* Testo di lettura:
>>>

Abbiamo parlato di metamorfosi. E di metamorfosi si tratta, considerando chi era e chi è adesso Zelensky. La gente lo ha conosciuto come Sluha Narodu, ovvero il «Servitore del popolo», perché così si intitolava la serie televisiva interpretata da questo attore, balzato agli onori della presidenza senza nessuna esperienza politica e amministrativa, visto che è così che questo comedian di origine ebraica e di lingua russa nel 2019 è salito al potere a quarantun anni sbaragliando il presidente uscente Petro Porošenko: un oligarca, per battere il quale Zelensky ha avuto anch’egli bisogno del sostegno di un altro oligarca, il banchiere amico e socio in affari Igor Kolomoisky, ex governatore dell’Oblast di Dnipropetrovsk (oggi Dnipro), fondatore e presidente della PrivatBank, un istituto messo sotto inchiesta dal Fondo Monetario Internazionale.

Quanto ai suoi esordi come presidente, all’inizio Zelensky ha lasciato dubbiosi i più: un po’ populista e un po’ troppo giacobino, promotore di una crociata contro le élites, contro la corruzione, contro le agenzie di rating internazionali e contro gli oligarchi che lo hanno preceduto e che tuttora popolano la mappa del potere nel Paese. Un Saint Just in miniatura dal vorace spirito moralizzatore.

Il che non gli ha impedito di appoggiare la legalizzazione dell’aborto e della cannabis terapeutica, la legalizzazione della prostituzione e del gioco d’azzardo. Non trascurando di dare maggior vigore alla marcia di avvicinamento alla Ue e alla Nato. Un crimine imperdonabile per la Russia, che in epoca sovietica all’Ucraina affidava lo sterminato granaio e parte dell’arsenale nucleare e che di fronte al pericolo di una transizione democratica vissuta come un supremo tradimento ha cominciato a smembrarne i pezzi più pregiati del vasto territorio, dalla Crimea al Donbass.

<<<

* Materiale fornito:
>>>

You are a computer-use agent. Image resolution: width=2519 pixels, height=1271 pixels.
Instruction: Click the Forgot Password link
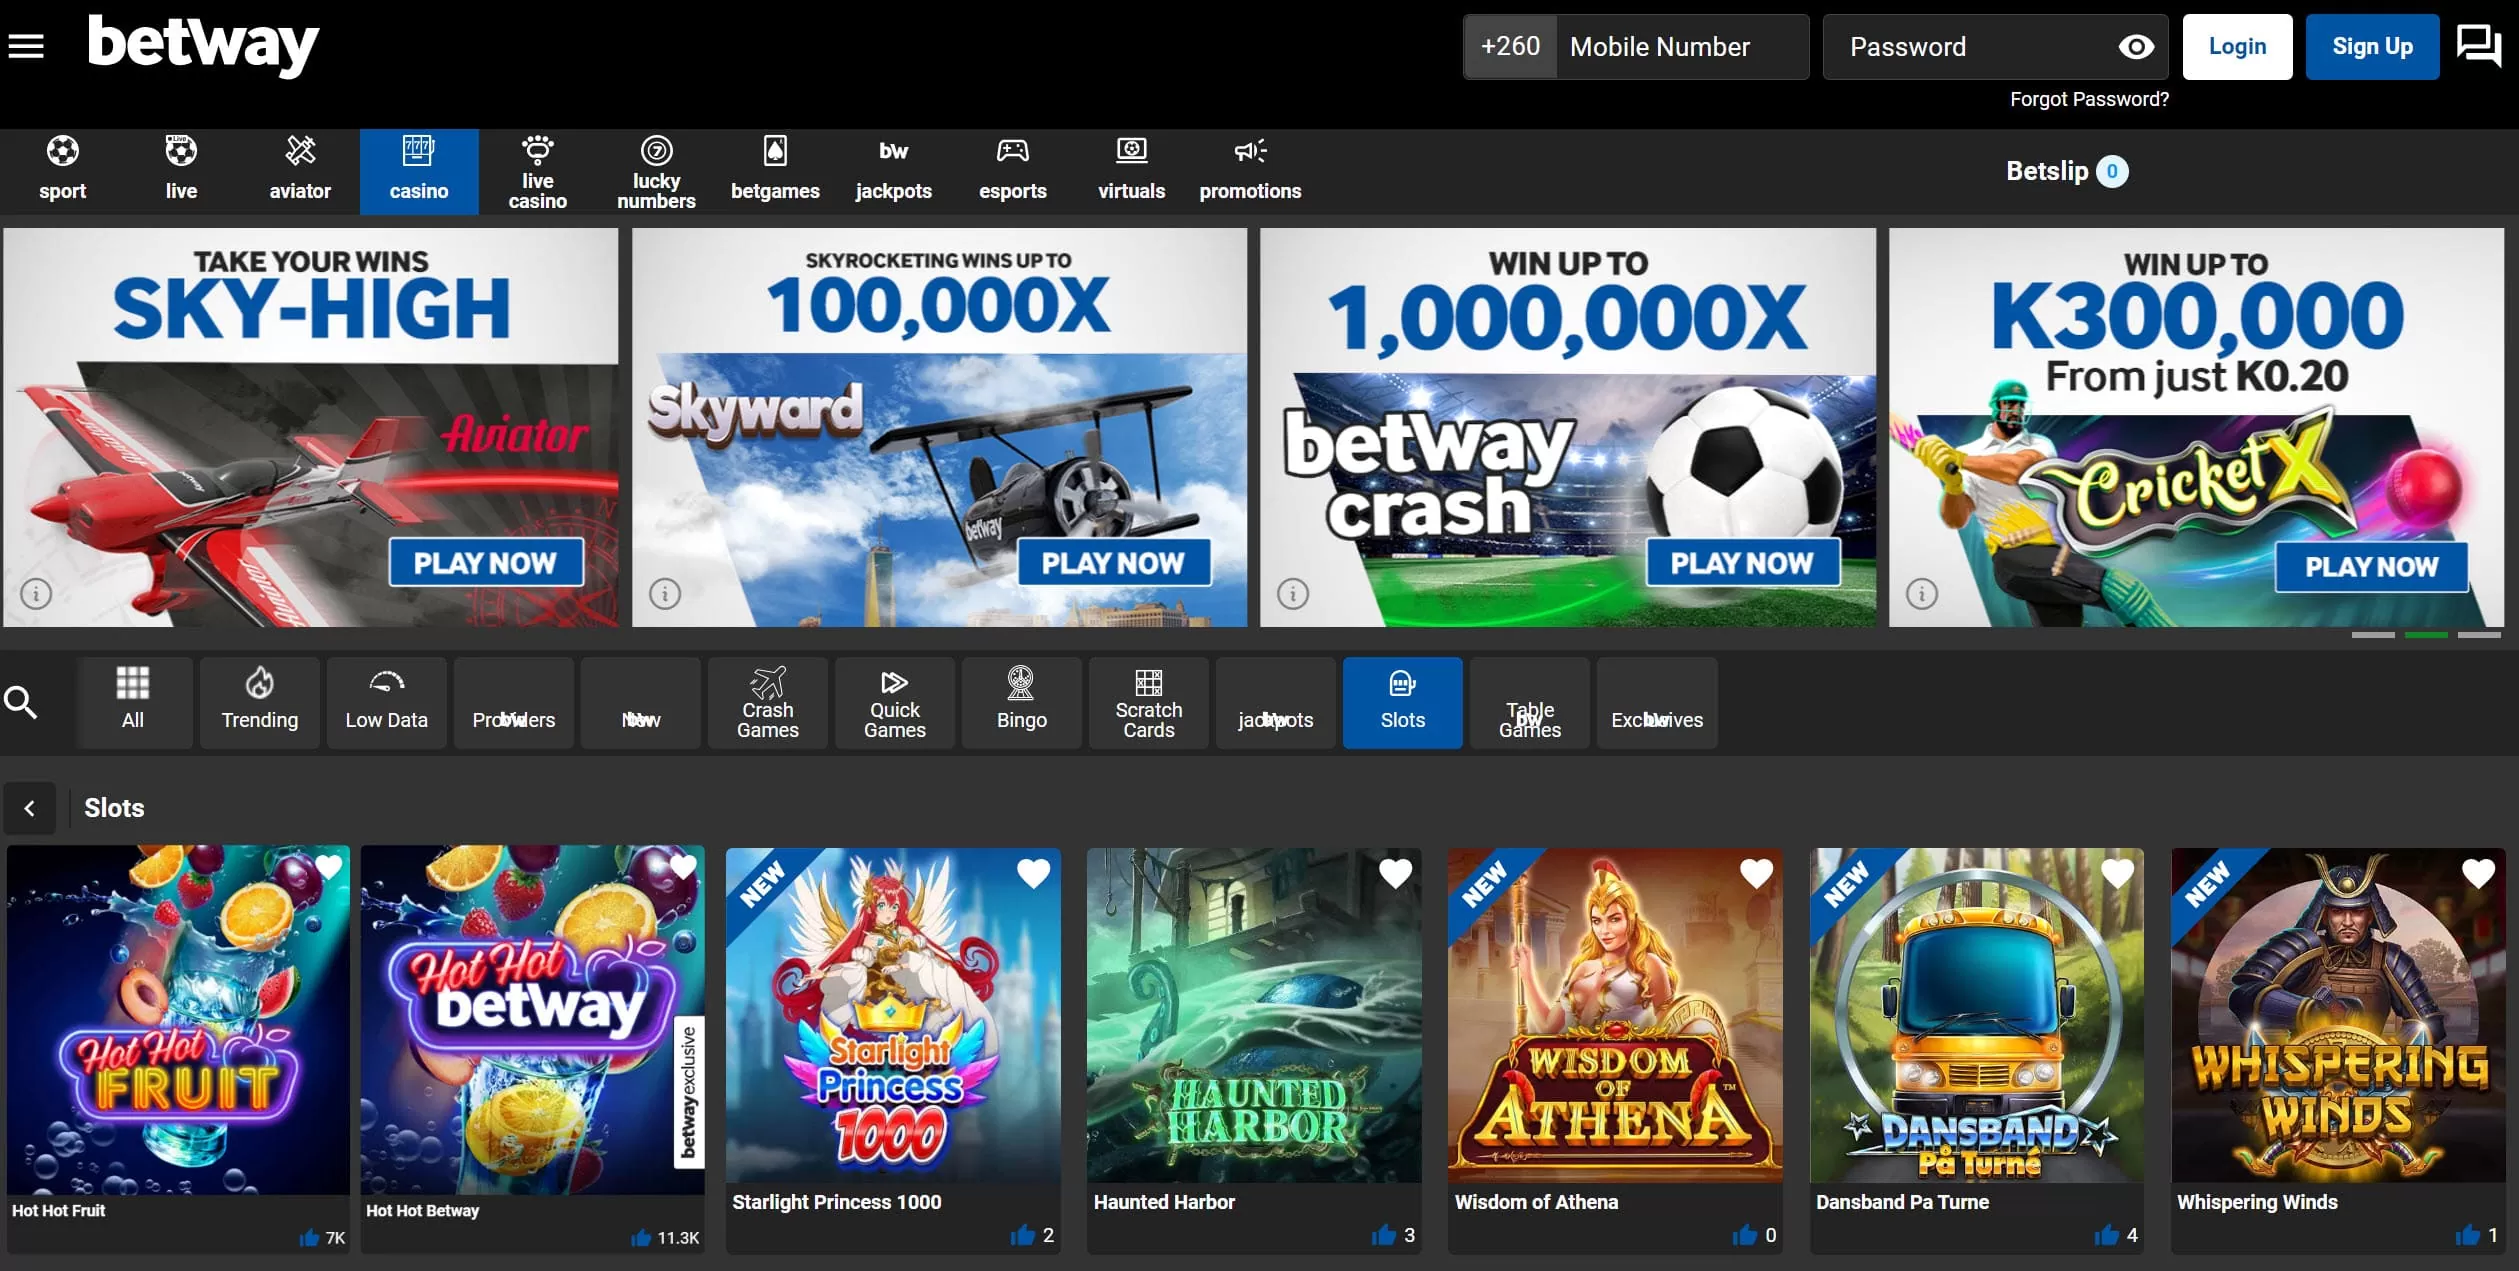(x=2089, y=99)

<<<
>>>

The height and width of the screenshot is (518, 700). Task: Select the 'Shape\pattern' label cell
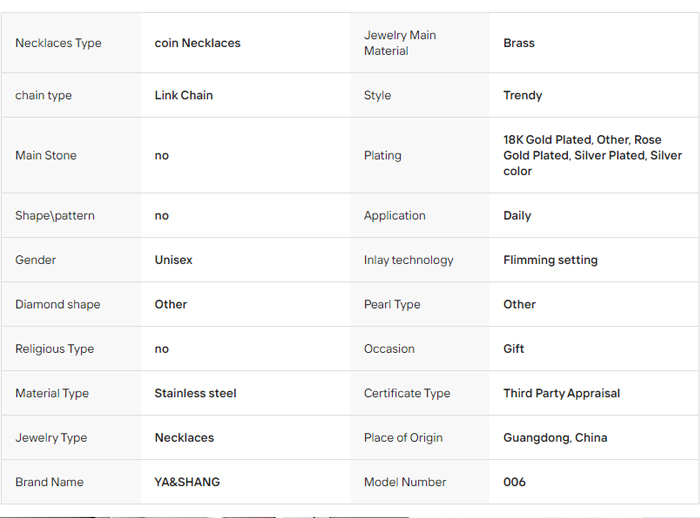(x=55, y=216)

<<<
>>>

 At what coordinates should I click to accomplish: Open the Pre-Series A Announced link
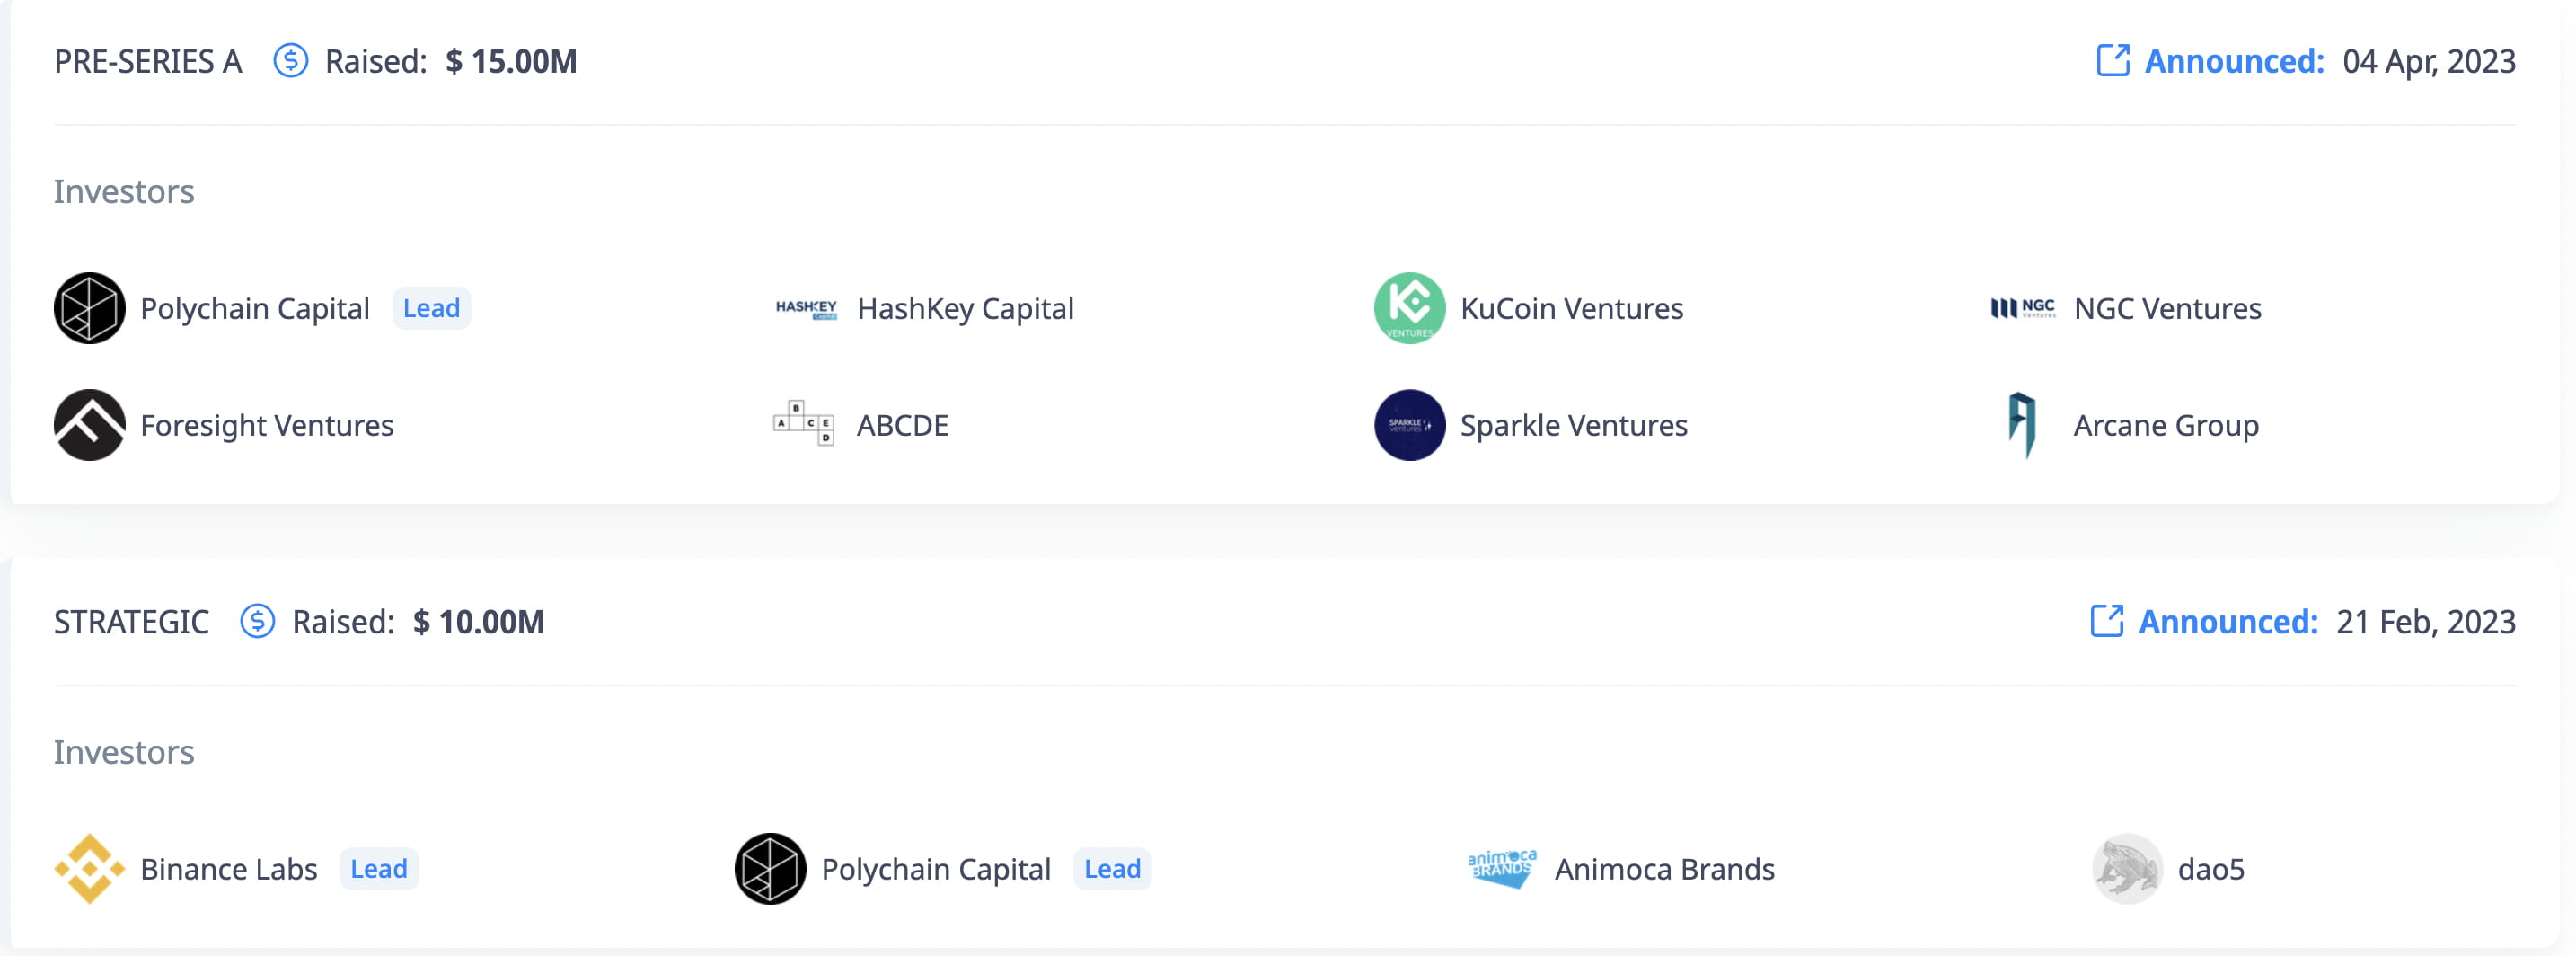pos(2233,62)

<<<

* Consegna 1: In base al testo di lettura su Zelensky, spiega perché la gente lo conosceva come «Servitore del popolo». Rispondi in una-tre frasi.
* Consegna 2: Riprendi il testo di lettura su Zelensky e prosegui a partire dall'ultima frase riportata.
Il materiale fornito è indipendente dal testo di lettura.

* Risposta 1: La gente conosceva Zelensky come Sluha Narodu, il «Servitore del popolo», perché così si intitolava la serie televisiva che aveva interpretato da attore.

* Risposta 2:
Faceva ridere e sorridere da Kiev a Mosca, da Kharkiv a San Pietroburgo lo Zelensky guitto e sagace che partecipava al «Ballando con le stelle» in versione ucraina e interpretava in tv un professore di liceo che veniva chiamato a sorpresa a guidare il Paese. Gli anni a venire diranno se vi sia stato un che di misteriosamente provvidenziale nella sua bizzarra ascesa al potere.

Anche perché il comico-presidente si è rivelato di insospettabile fibra virile, una sorta di antieroe che dalla risata di Aristofane si è calato senza sforzo nell’epos omerico, dal cabaret alle trincee del Donbass, dalla clownerie al sereno vaticinio consegnato via zoom all’ultimo vertice dell’Unione Europea il 25 febbraio scorso: «Forse è l’ultima volta che mi vedete vivo».

Una mutazione quasi antropologica – pur anche veicolata dalla predisposizione al travestimento scenico –, che da attor comico a presidente lo ha trasformato alla fine in un subcomandante zapatista in felpa verde-oliva, la barba malrasata e per contro un’inimmaginabile abilità nell’utilizzo dei social media e nella capacità di tessere relazioni internazionali passando ore concitate a contatto con Joe Biden, Macron, Draghi (con cui si è concesso un pepato battibecco), Erdogan, la pilatesca Europa che quasi fino all’ultimo lo ha lasciato solo.

Per ora, il «capo della banda di drogati e di nazisti» (così lo ha definito Putin e così lo dipinge la propaganda russa) è vivo e vegeto. «Non credete alle fake news – dice –: sono ancora qui".